Ao lançar um olhar panorâmico sobre os eventos e instituições que obtêm maior alcance midiático no circuito da arte contemporânea, observamos que a cena apresenta-se, em muitos casos, marcada por uma produção que se configura através de projetos, desmaterializada ou veiculada com os recursos tecnológicos para exibição de imagens – fixa ou em movimento – e em produções que discutem o papel da autoria individualizada, através de práticas colaborativas ou da interatividade. Ao diversificar suas inserções sociais e ao trabalhar por projetos com ênfase em conceitos ou temas, o artista contemporâneo também ampliou seu leque de opções, em termos de técnicas, procedimentos, linguagens. Dito de forma mais específica, na atualidade, um artista escolhe o meio técnico e a linguagem – por exemplo, fotografia, vídeo, instalação ou desenho, por que não, pintura – na medida em que este meio, linguagem ou procedimento é por ele considerado como o “mais adequado” para expressar ou veicular sua proposta de trabalho, via de regra, alicerçada em uma estrutura teórica, conceitual ou, no mínimo, projetual.

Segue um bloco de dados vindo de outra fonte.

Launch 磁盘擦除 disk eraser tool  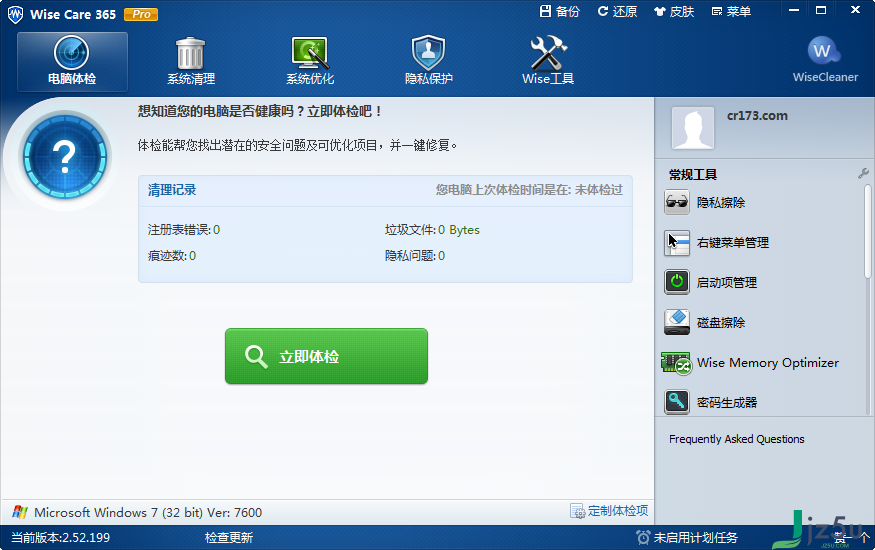tap(705, 322)
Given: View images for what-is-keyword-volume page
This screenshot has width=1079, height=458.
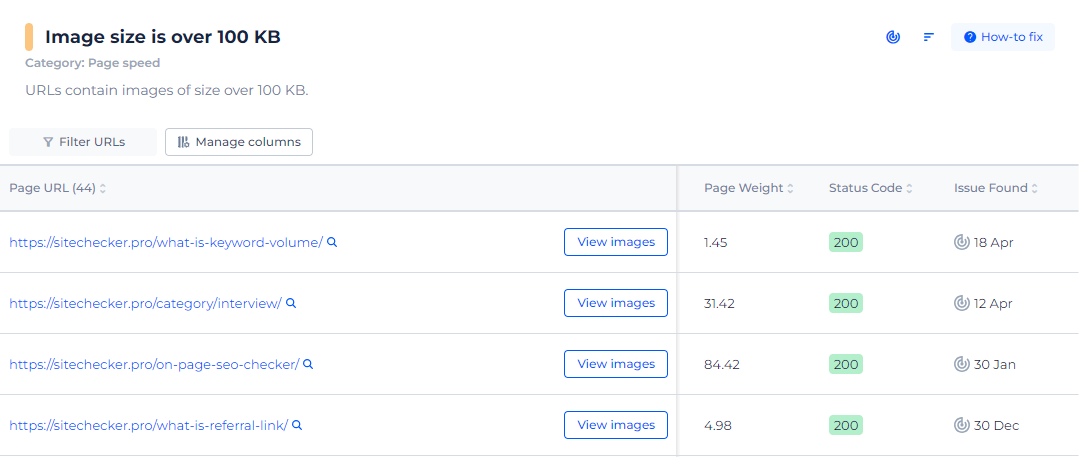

Neste cenário, apresentar-se como pintor e, assim, como alguém que faz uso de tela, pincéis e tinta, parece exigir do artista uma explicação sobre suas motivações para o emprego de uma linguagem e de uma técnica que exigem, para dizer o mínimo, um razoável investimento de tempo para o domínio do ofício. Além da coragem para assumir o embate corporal com a tela em branco, ao pintor é exigido que reconheça uma história e uma herança, tanto de pesquisas formais, quanto de repertório iconográfico, que se impõem ao debate crítico contemporâneo como um umbral difícil de ultrapassar.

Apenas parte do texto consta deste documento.